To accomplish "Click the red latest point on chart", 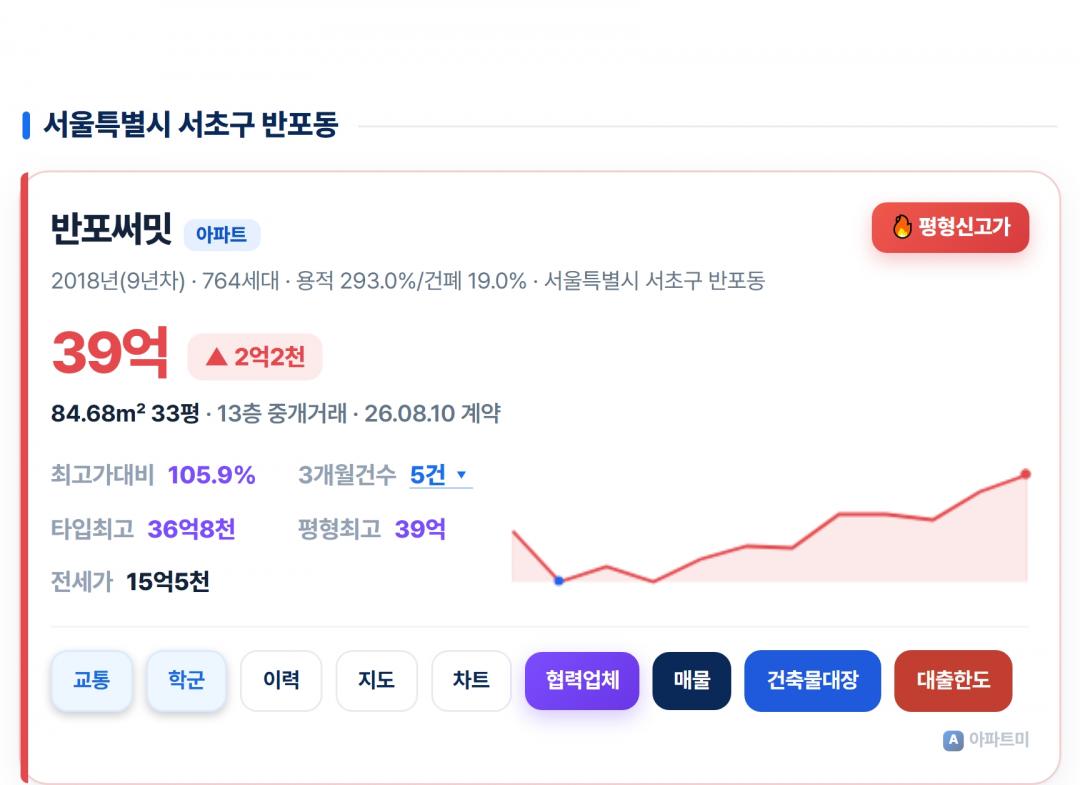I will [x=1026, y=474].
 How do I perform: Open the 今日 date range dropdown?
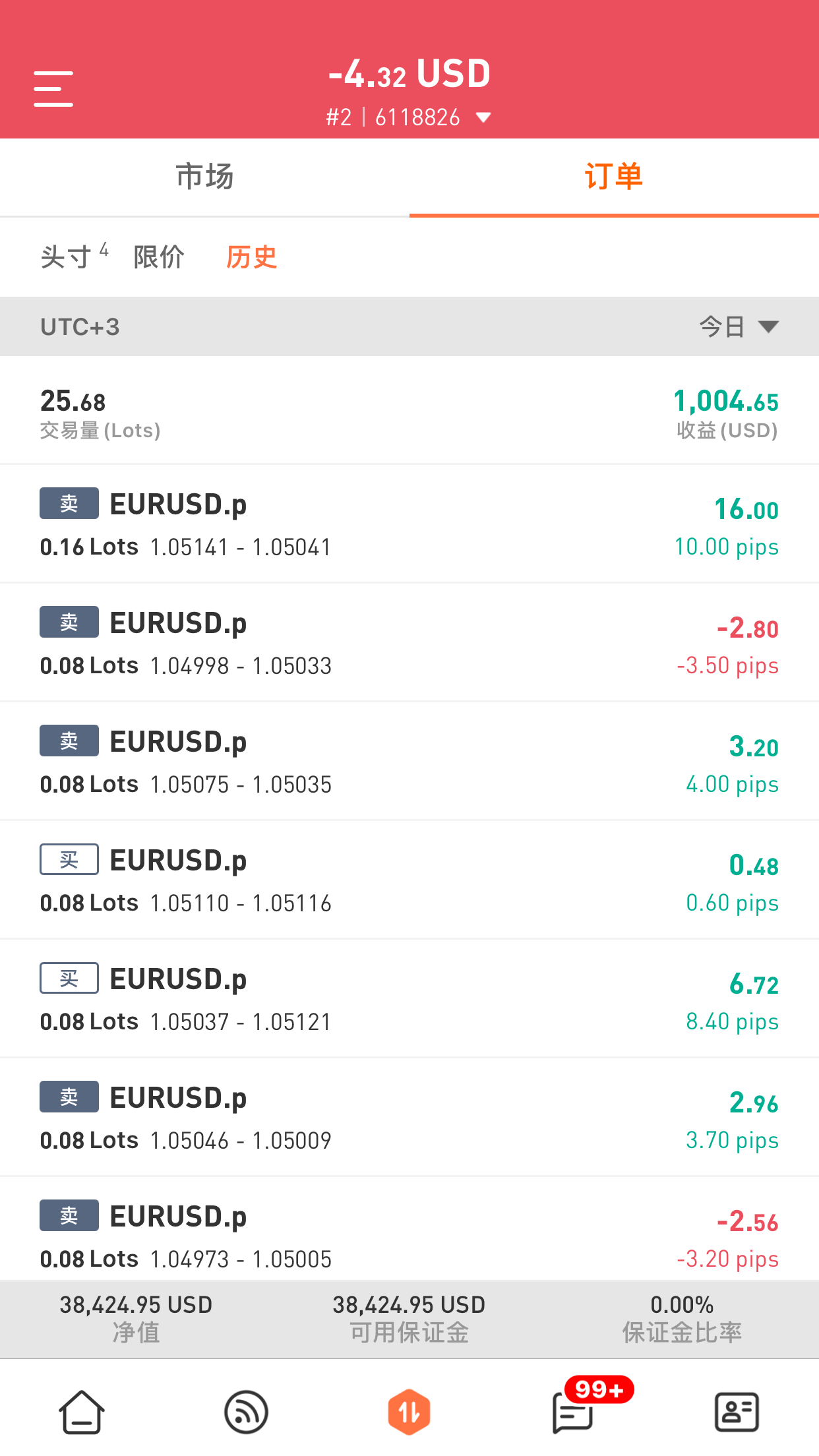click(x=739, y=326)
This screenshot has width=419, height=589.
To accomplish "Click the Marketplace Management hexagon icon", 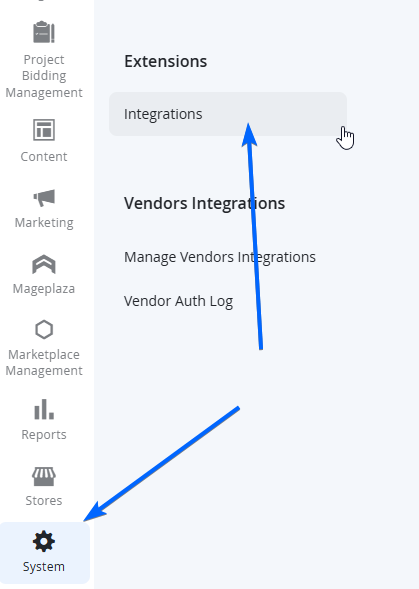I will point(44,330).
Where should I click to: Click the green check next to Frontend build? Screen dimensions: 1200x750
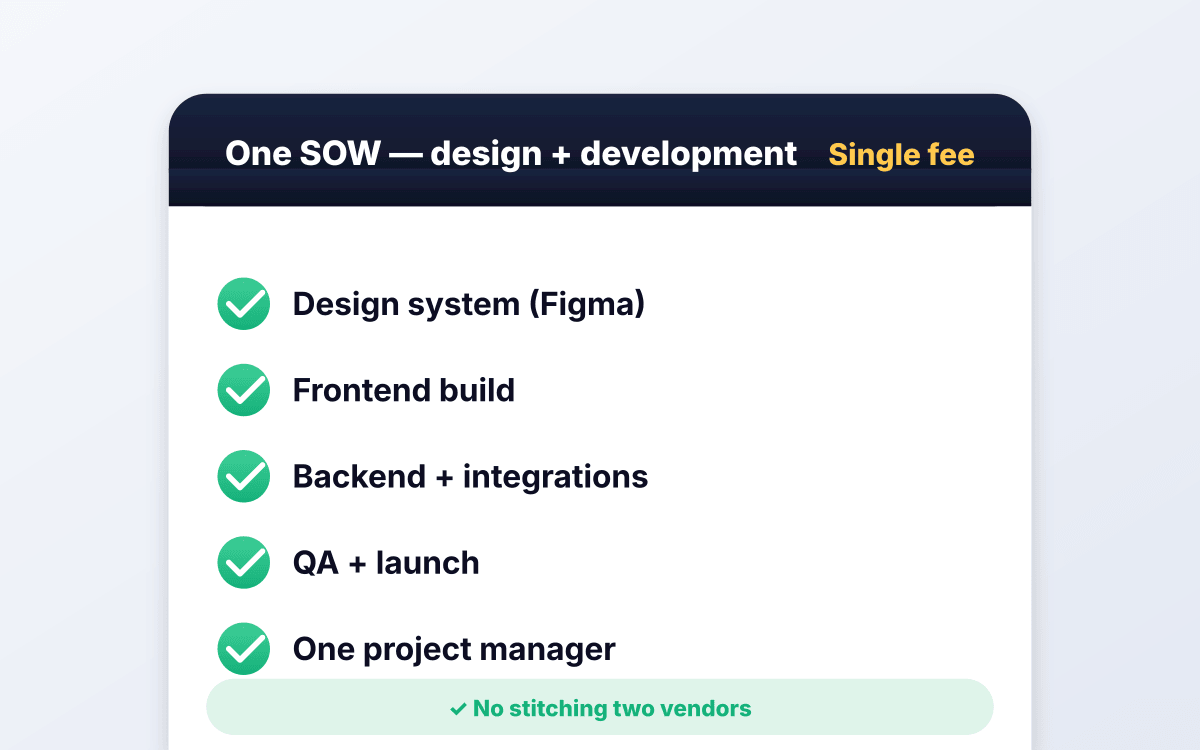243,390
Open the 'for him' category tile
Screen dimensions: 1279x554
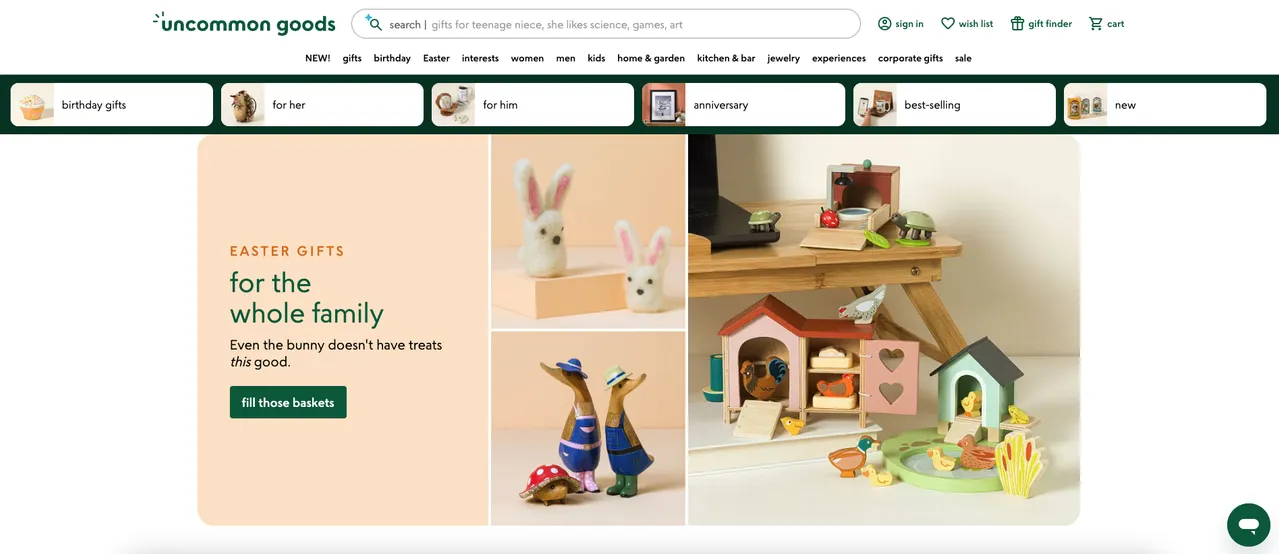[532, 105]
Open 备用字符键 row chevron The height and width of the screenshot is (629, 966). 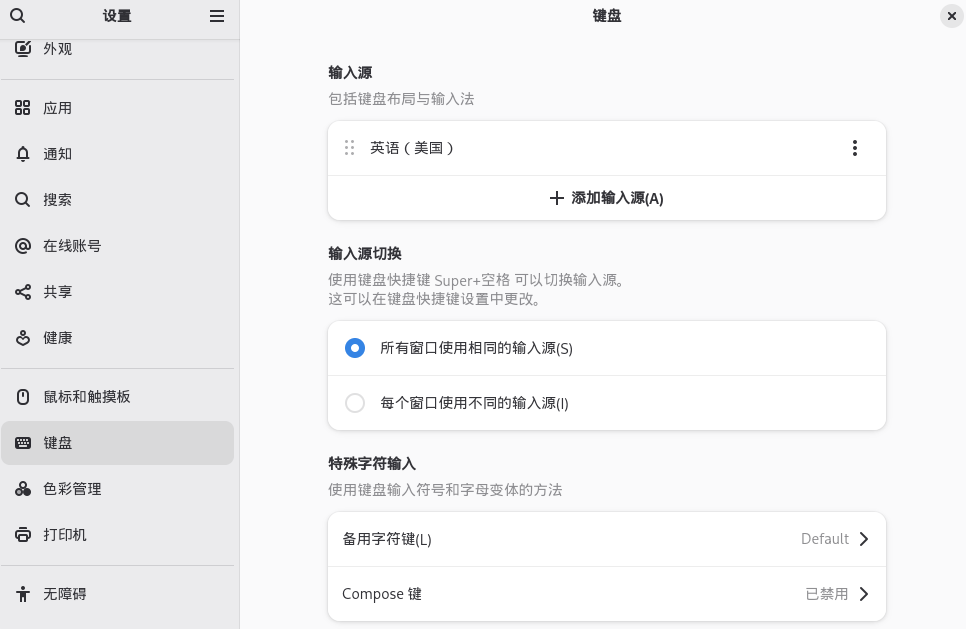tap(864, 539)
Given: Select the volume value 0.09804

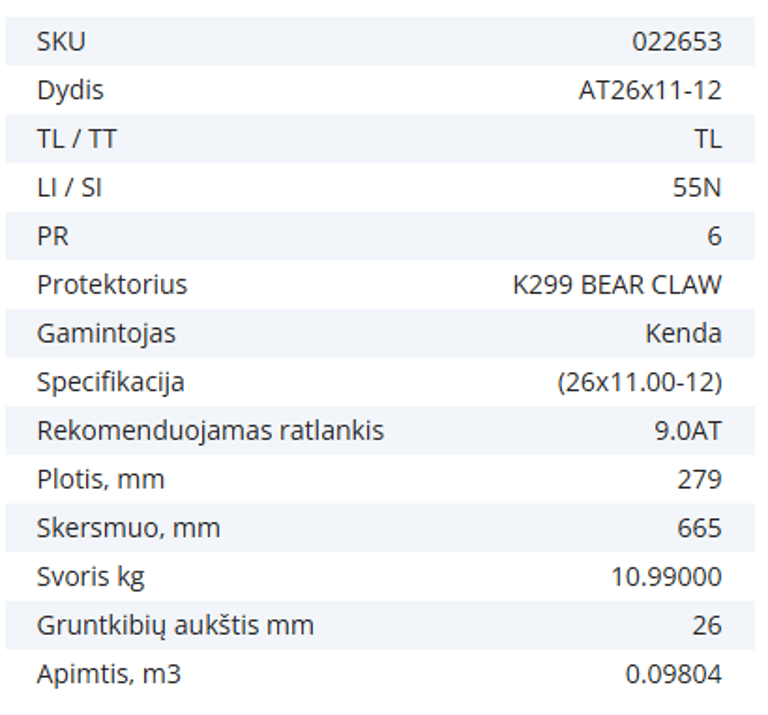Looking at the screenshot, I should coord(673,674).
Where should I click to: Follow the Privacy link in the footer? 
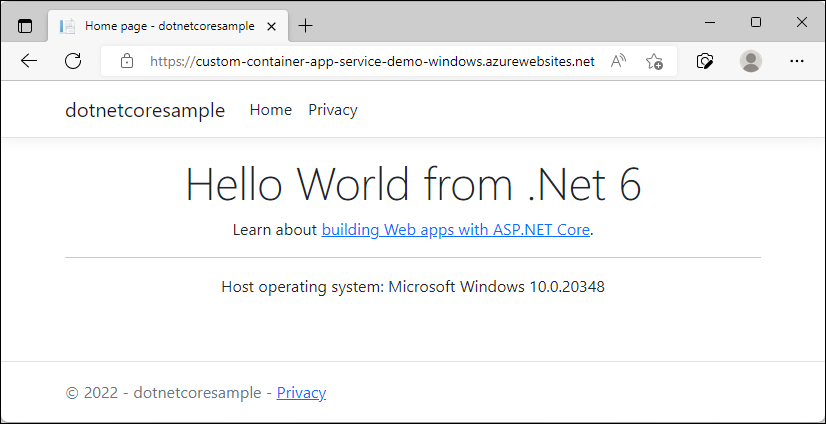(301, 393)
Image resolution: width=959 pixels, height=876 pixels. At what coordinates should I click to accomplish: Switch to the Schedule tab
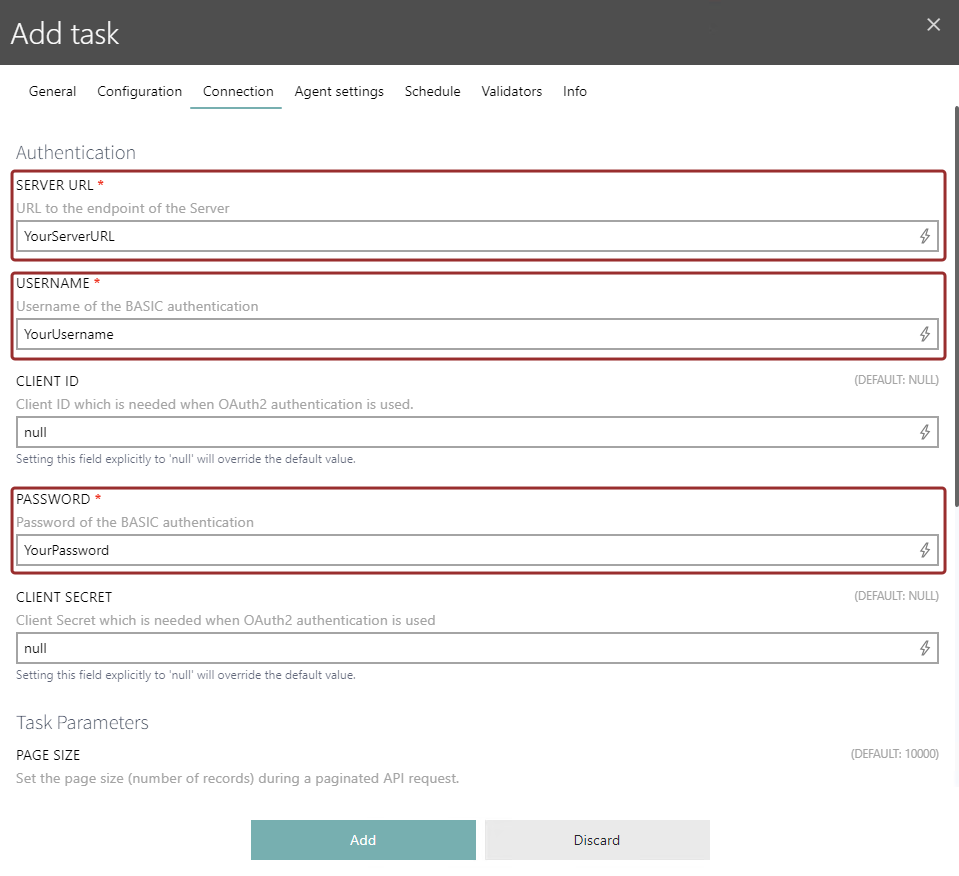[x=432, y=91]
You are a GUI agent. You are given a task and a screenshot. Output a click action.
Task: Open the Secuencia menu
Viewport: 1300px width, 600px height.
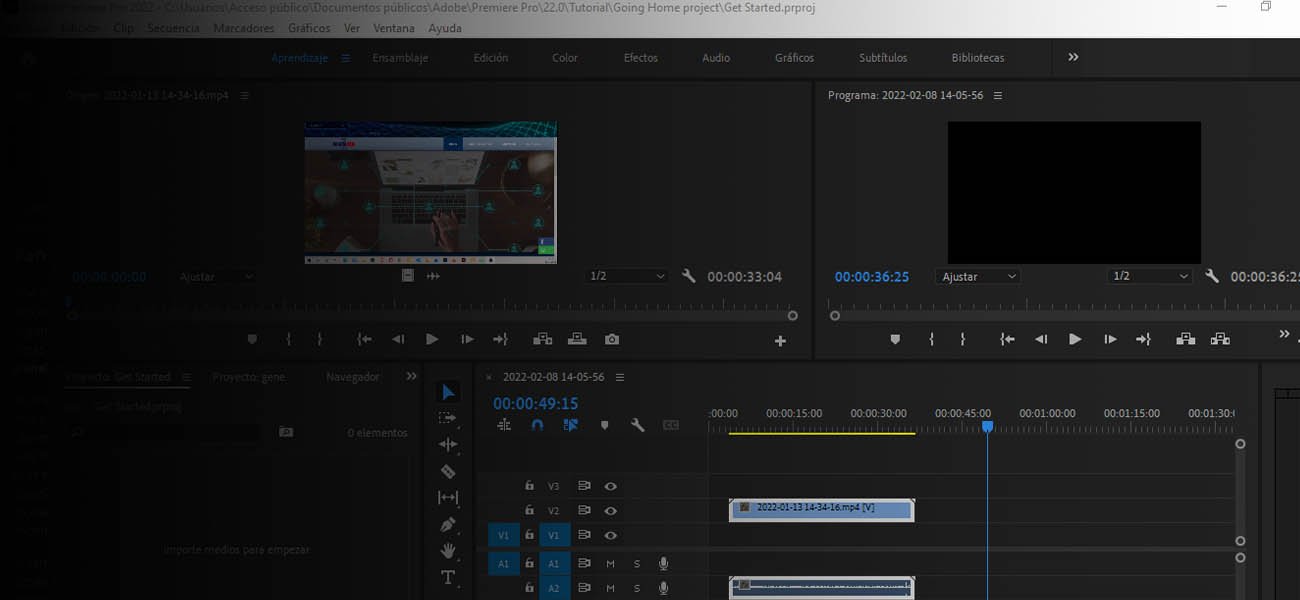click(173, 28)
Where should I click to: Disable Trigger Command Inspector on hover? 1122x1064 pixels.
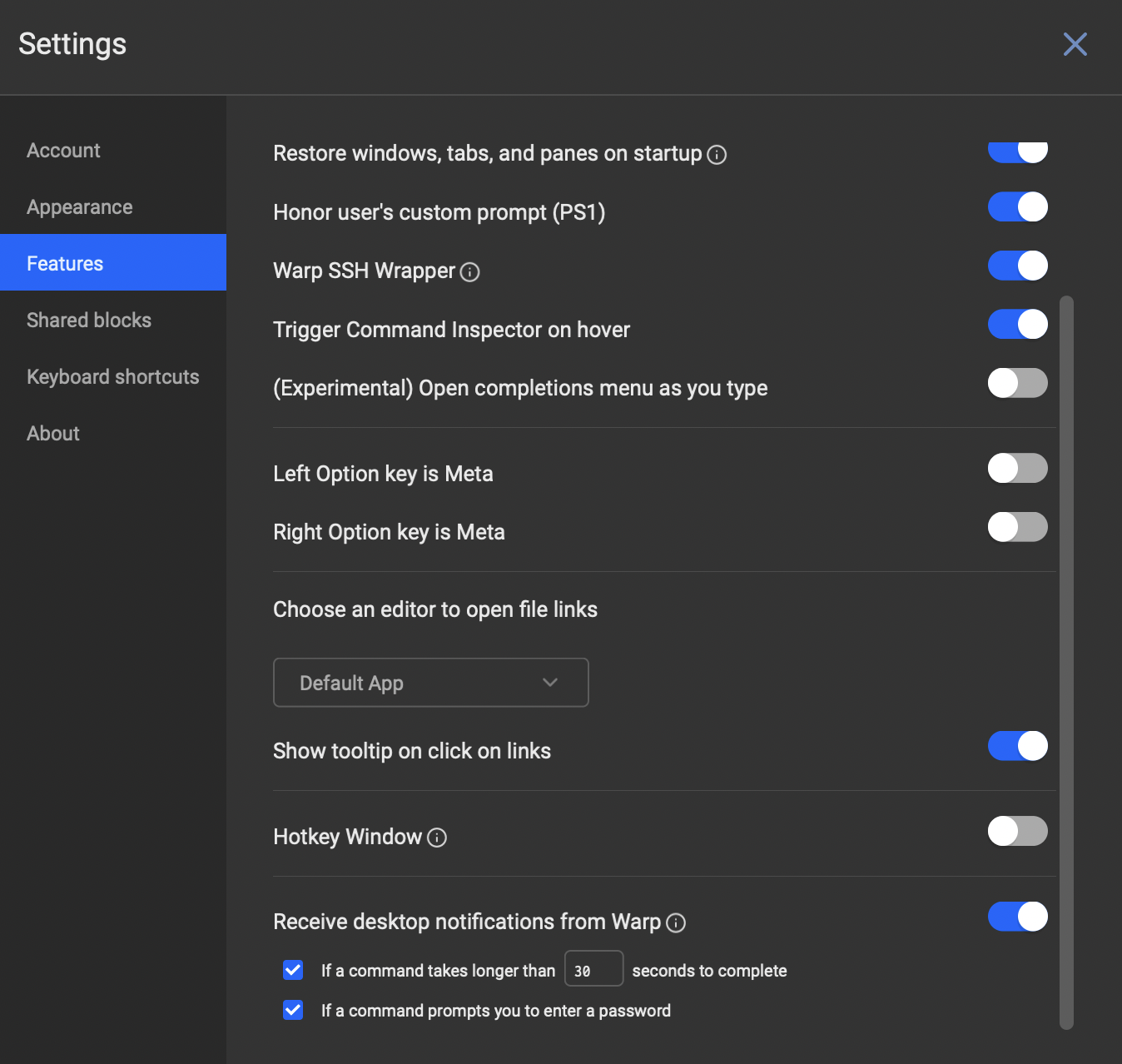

----------

**Exercise**
From the line containing "Viewport: 1300px width, 600px height." through the last line of the records above, reproduce every line exactly, leaving out the pictures.

**Solution to the problem**
Viewport: 1300px width, 600px height.
click(173, 28)
Where should I click to: Disable Trigger Command Inspector on hover? 1122x1064 pixels.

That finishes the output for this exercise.